## What to produce:
How many of the lines in the material below contain the word "pixels"? Give the number alone.

## Input:
____
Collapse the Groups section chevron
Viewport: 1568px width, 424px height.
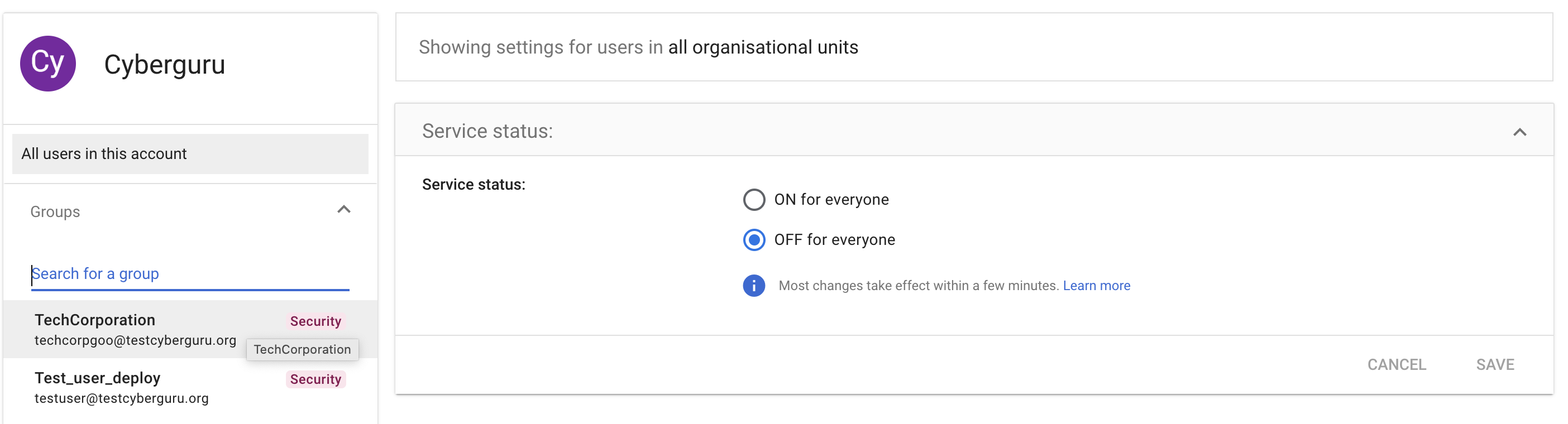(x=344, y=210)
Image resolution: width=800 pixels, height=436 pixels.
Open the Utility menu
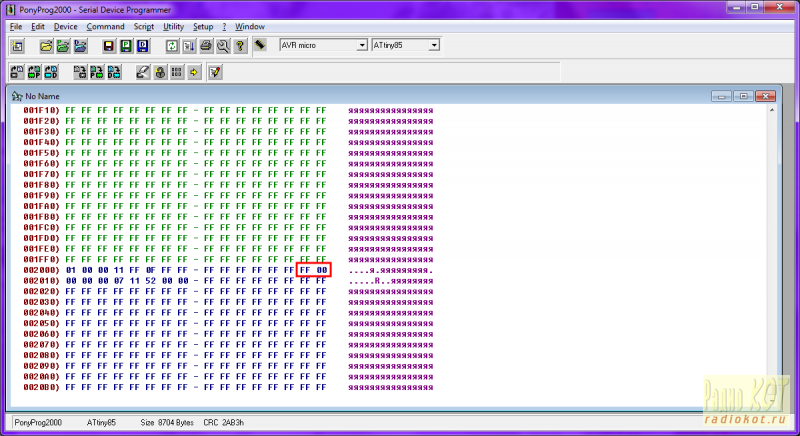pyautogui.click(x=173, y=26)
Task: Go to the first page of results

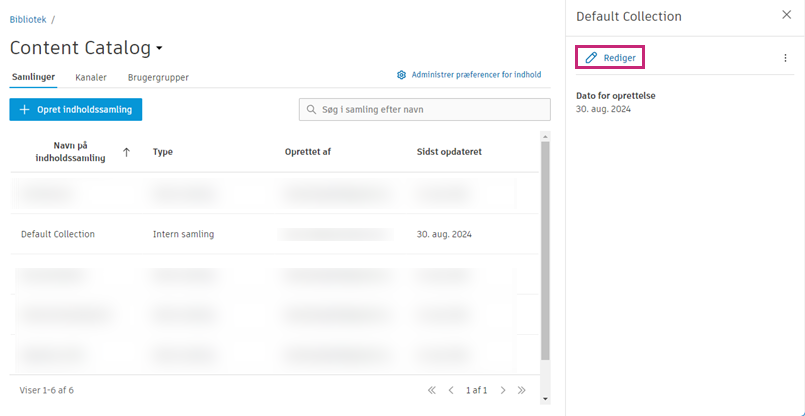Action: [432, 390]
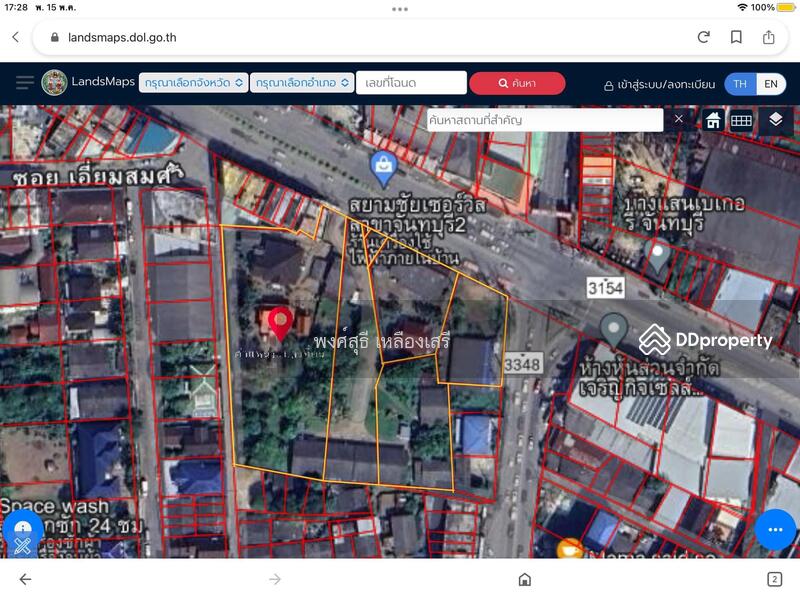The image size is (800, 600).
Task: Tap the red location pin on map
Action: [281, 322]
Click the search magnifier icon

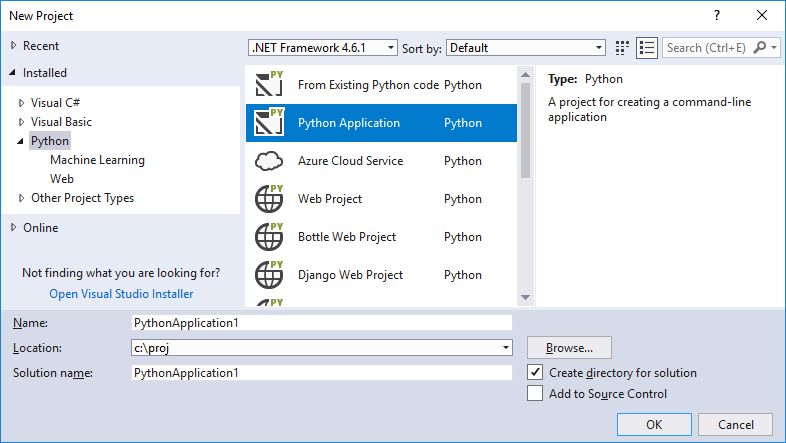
____
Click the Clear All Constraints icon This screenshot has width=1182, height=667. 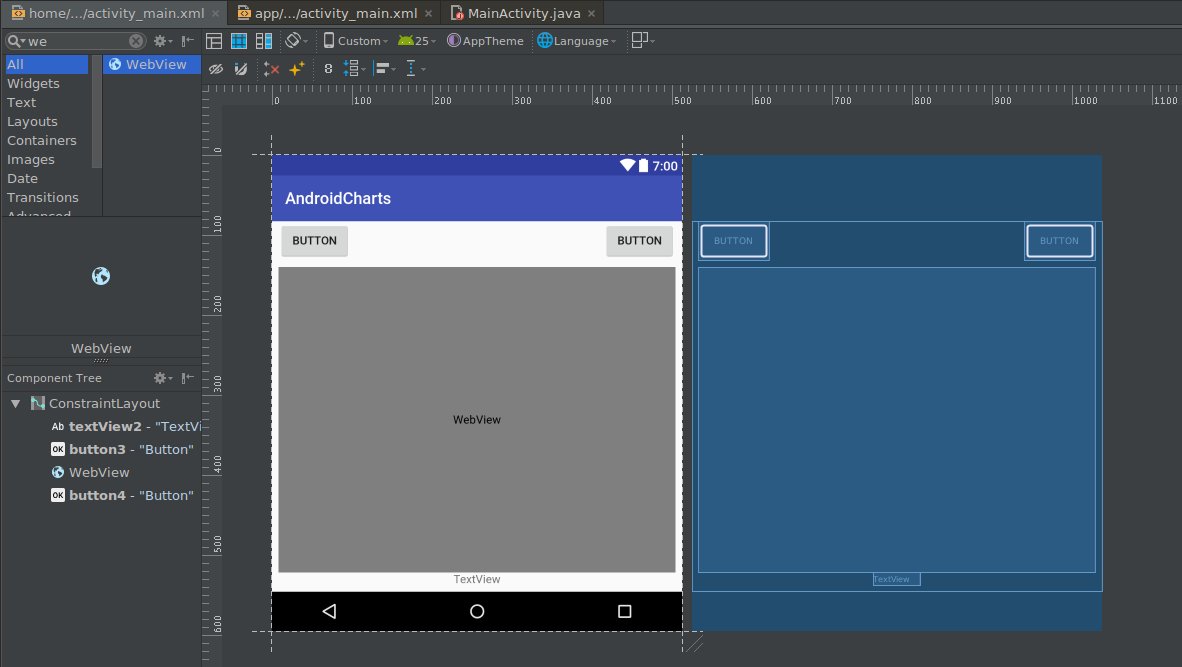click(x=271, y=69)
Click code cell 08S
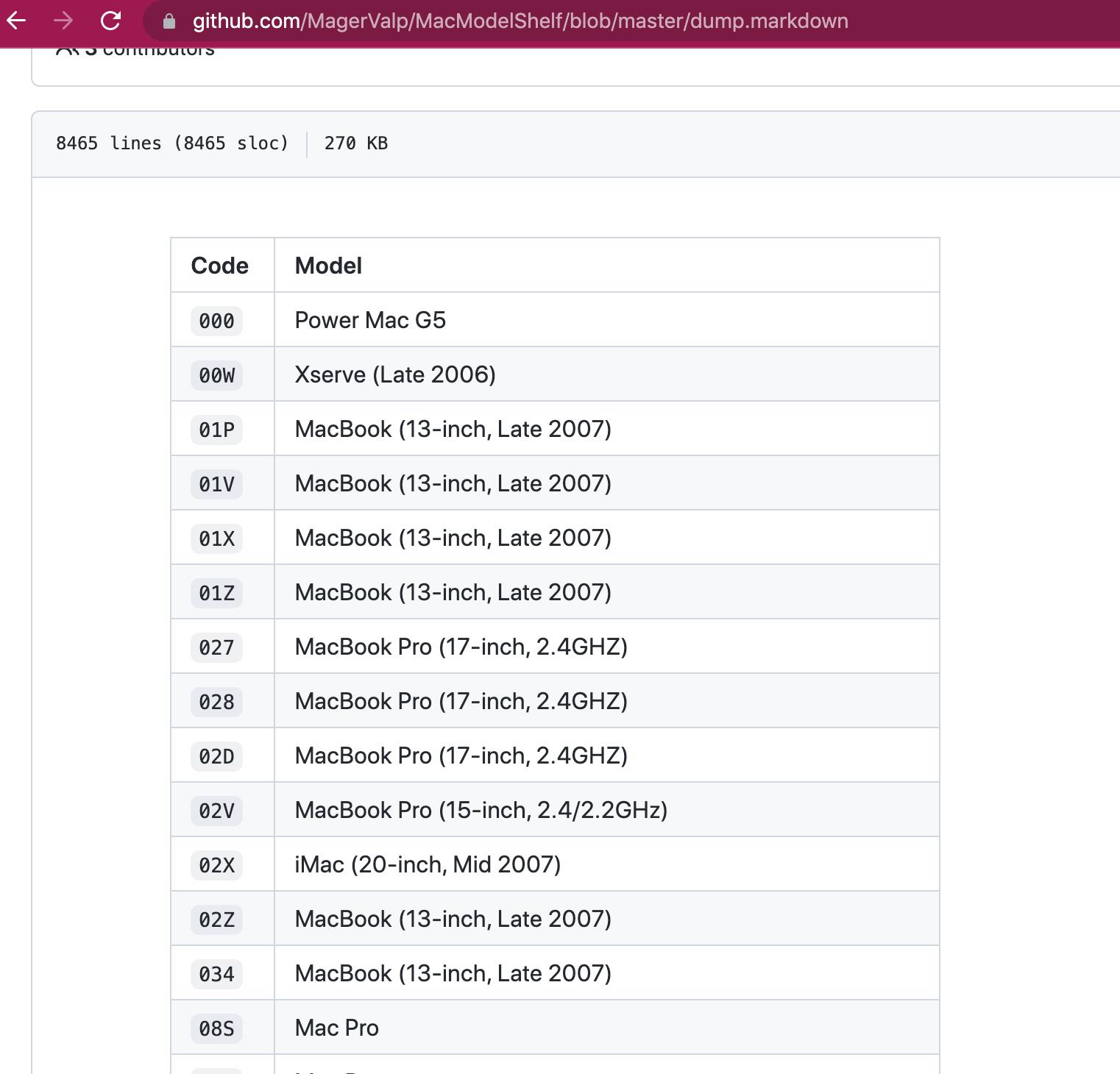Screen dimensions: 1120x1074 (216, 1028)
____
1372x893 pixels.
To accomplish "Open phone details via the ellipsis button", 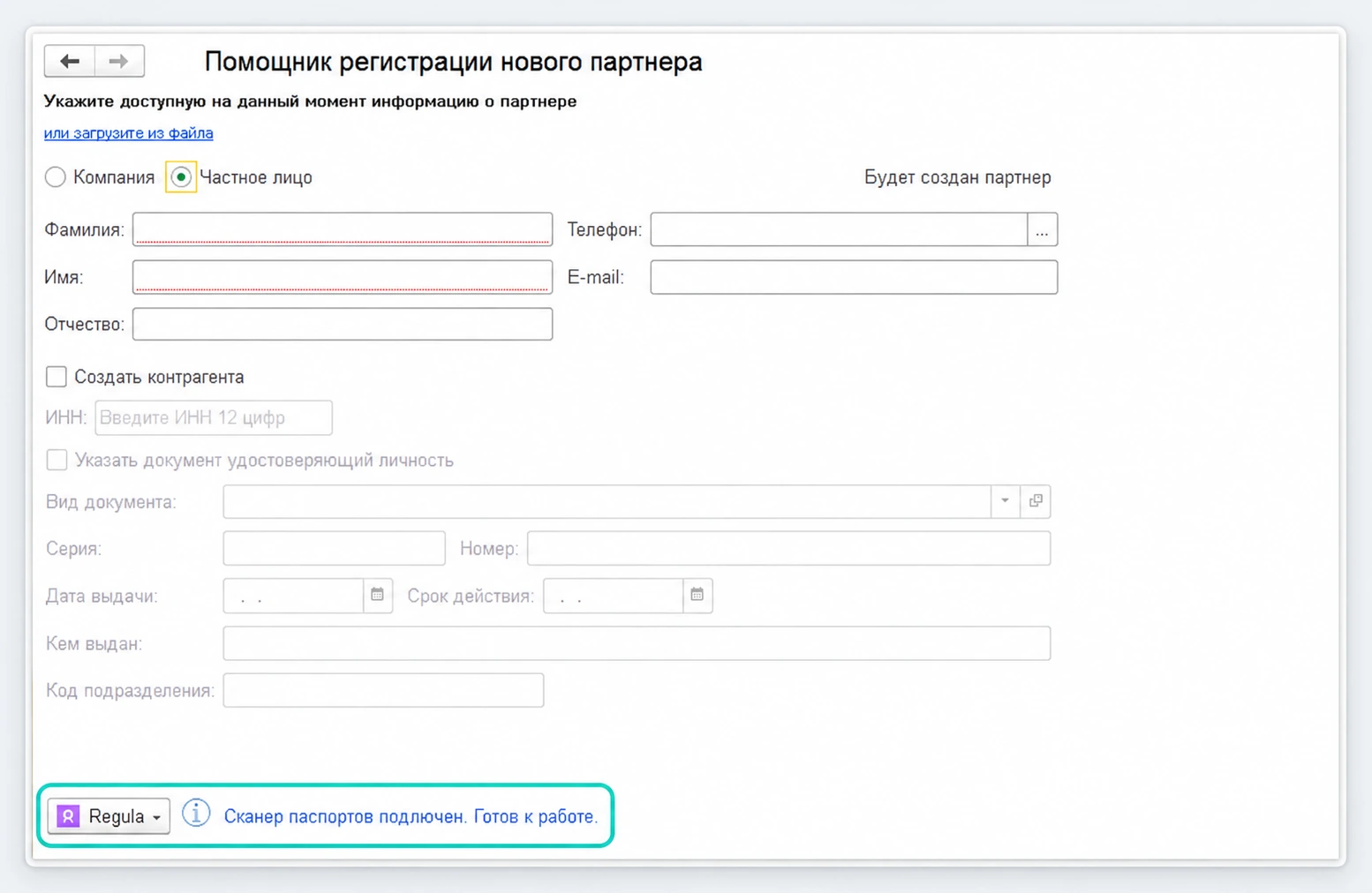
____
## Solution for this exercise:
2